Sir Walter Joseph Sendall (24 December 1832 – 16 March 1904) was a British colonial governor.

==Early life==
Sendall was born in Langham, Suffolk and attended King Edward VI School, Bury St Edmunds. He then entered Christ's College, Cambridge in 1854. Here he became friends of Walter Besant, John Peile, John Robert Seeley, and Charles Stuart Calverley. He later married Sophie Calverley, his sister.

==Career as a colonialist==
As Director of Public Instruction in Ceylon, he expanded the system of schools, teaching in English and the vernacular.

He was Governor-in-Chief of the Windward Islands, from 1885 to 1889. There he promoted road construction in Grenada, and founded a botanical garden. He suspended the Legislative Council on St. Vincent, rather than appoint black members he felt were unqualified. After some hesitation, he supported finance for the Grenada Boys' Secondary School.

### Source data
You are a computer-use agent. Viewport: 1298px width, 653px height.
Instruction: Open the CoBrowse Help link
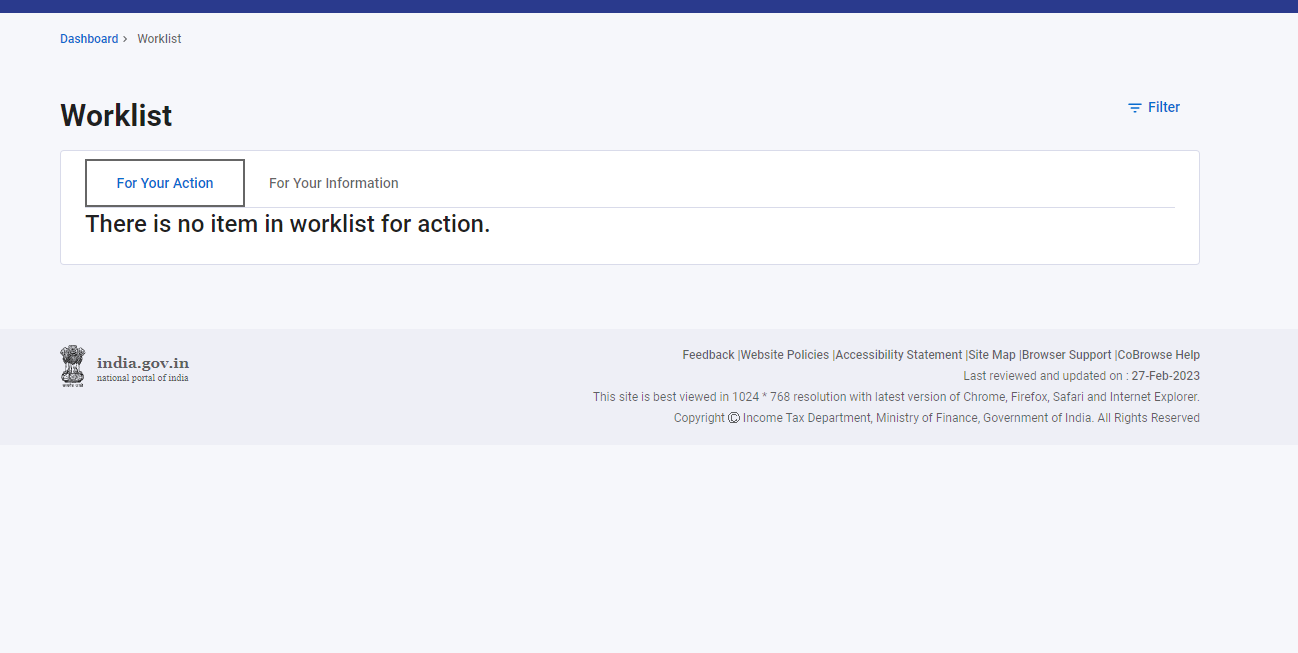[1159, 355]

### Work task 1
Answer these from the biography of Walter Sendall:
(a) Which school did Sendall attend before entering Christ's College, Cambridge?
(b) What post did he hold in Ceylon?
(c) During which years was he Governor-in-Chief of the Windward Islands?
### Work task 2
Extend the Walter Sendall biography with a further passage that picks up right after its closing sentence about the Grenada Boys' Secondary School.

### Answer area 1
(a) King Edward VI School, Bury St Edmunds
(b) Director of Public Instruction
(c) From 1885 to 1889

### Answer area 2
He was Governor of Barbados from 1889 to 1891. He was High Commissioner of Cyprus, from 1892 to 1898. He was Governor of British Guiana, from 1898 to 1901.

He was the brother-in-law of the English poet and wit Charles Stuart Calverley.

==Honours==

He was Companion of the Order of St Michael and St George in 1887, knighted in 1889, and GCMG in 1899.

In July 1902 he received an honorary degree LL.D. from the University of Edinburgh.